**Work to complete**
Please transcribe, word for word, only the lines from the one containing "Task: Expand the" through the last line of the records below, both included, and leave out every picture.

START Task inputs

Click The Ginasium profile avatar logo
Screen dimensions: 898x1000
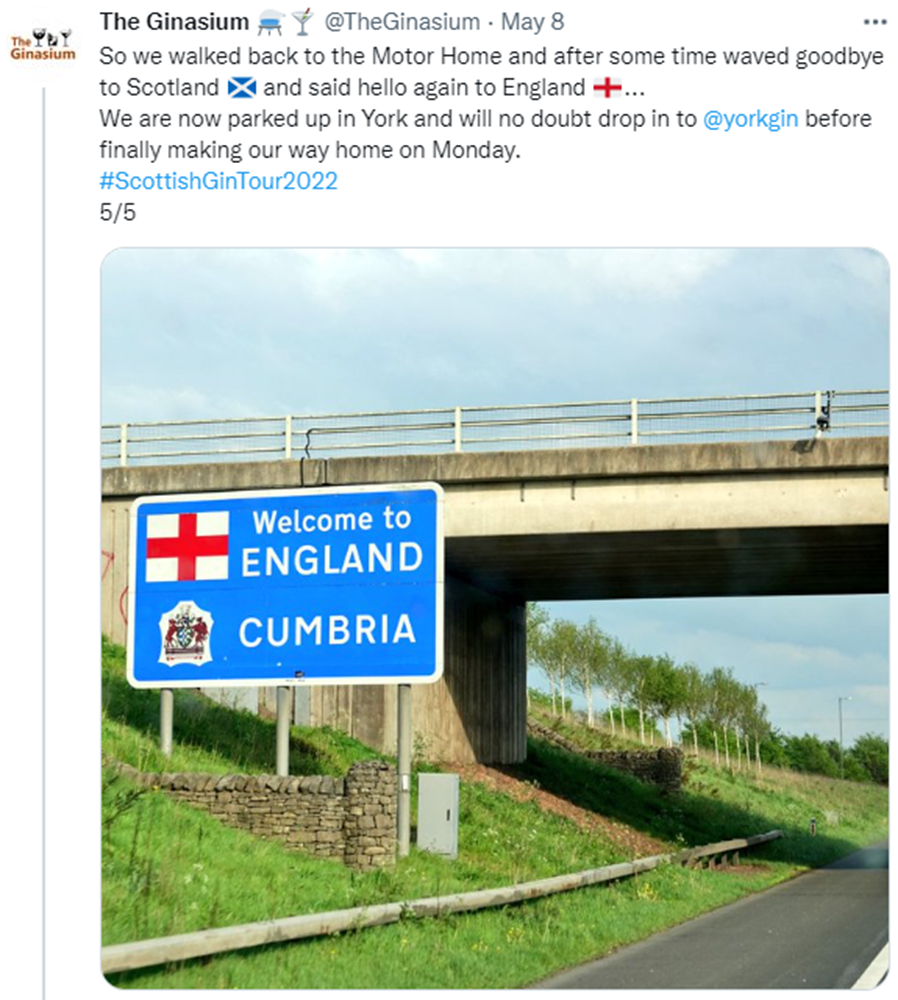click(x=42, y=44)
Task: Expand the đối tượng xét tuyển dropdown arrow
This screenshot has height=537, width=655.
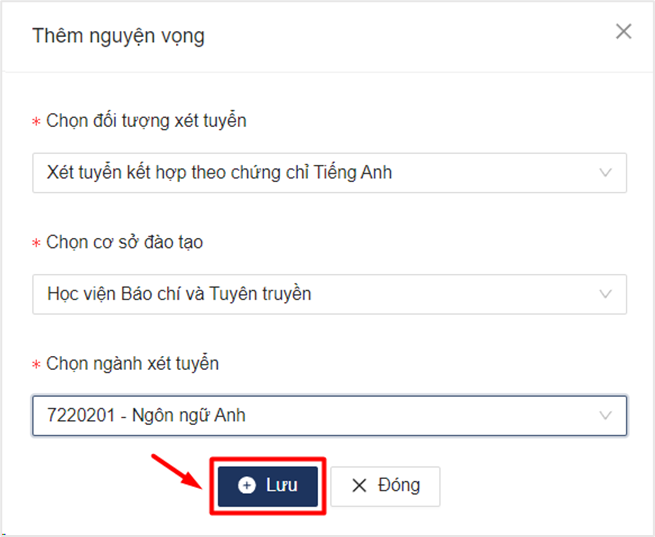Action: point(605,172)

END Task inputs

**Answer space**
Task: Expand the đối tượng xét tuyển dropdown arrow
This screenshot has height=537, width=655.
Action: point(605,172)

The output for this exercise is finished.